--- begin Entries ---
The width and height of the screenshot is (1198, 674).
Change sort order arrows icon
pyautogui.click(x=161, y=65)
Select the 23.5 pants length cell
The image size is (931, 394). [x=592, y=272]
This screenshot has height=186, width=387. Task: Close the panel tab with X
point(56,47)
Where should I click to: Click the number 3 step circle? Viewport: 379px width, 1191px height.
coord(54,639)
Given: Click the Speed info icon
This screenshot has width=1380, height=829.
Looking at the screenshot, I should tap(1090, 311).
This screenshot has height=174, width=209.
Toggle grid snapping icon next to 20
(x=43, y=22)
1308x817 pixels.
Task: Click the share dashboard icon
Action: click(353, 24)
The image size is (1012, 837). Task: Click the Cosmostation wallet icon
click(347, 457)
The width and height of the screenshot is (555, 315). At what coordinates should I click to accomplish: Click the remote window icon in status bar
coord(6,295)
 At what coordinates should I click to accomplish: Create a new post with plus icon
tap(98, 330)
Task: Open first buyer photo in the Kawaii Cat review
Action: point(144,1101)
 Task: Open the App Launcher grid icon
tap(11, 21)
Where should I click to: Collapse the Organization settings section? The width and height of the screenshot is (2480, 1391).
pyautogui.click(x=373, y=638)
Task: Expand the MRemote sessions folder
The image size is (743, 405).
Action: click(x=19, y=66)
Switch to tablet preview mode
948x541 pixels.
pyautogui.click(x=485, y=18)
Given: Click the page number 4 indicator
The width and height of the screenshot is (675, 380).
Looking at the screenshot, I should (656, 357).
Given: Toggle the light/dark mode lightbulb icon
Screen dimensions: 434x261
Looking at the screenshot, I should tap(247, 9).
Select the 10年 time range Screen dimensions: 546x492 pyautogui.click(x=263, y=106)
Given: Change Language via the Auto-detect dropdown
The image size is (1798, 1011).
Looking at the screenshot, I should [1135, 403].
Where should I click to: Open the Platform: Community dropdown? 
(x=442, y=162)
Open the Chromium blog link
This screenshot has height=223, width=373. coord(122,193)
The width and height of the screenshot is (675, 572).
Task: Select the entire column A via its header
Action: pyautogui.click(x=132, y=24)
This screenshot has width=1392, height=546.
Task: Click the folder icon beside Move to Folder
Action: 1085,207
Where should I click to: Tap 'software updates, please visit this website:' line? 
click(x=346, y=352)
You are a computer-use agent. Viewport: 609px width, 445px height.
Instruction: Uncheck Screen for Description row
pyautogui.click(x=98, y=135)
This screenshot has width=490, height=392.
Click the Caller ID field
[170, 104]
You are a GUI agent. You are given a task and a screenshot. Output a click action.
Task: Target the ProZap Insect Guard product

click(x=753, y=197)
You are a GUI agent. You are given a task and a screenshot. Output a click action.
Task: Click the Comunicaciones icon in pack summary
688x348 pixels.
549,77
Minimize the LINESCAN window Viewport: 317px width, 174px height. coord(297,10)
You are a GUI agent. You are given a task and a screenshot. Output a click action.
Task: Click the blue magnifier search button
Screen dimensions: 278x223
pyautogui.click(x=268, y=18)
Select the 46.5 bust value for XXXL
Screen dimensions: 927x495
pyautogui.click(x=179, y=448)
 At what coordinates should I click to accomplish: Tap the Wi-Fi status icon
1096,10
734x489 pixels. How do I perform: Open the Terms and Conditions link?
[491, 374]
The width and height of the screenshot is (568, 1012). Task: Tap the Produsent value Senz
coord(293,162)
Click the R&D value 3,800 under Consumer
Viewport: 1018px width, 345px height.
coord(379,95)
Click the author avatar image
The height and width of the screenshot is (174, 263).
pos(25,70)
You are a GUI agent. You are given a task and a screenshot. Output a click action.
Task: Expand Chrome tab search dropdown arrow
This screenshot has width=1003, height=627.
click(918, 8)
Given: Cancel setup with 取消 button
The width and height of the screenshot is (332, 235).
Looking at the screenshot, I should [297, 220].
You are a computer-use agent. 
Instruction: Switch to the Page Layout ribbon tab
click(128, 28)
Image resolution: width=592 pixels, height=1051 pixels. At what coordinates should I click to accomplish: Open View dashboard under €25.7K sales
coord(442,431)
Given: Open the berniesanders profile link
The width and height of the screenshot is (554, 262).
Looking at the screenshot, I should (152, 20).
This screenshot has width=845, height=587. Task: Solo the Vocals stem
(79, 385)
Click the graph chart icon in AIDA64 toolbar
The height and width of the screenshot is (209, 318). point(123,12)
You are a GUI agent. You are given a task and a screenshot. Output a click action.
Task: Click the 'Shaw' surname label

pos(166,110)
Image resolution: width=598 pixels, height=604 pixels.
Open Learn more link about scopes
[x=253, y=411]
--- end Entries ---
Show every line of the material above that contains the string "grid".

Task output =
Toggle grid snapping icon next to 20
 Task: Open the App Launcher grid icon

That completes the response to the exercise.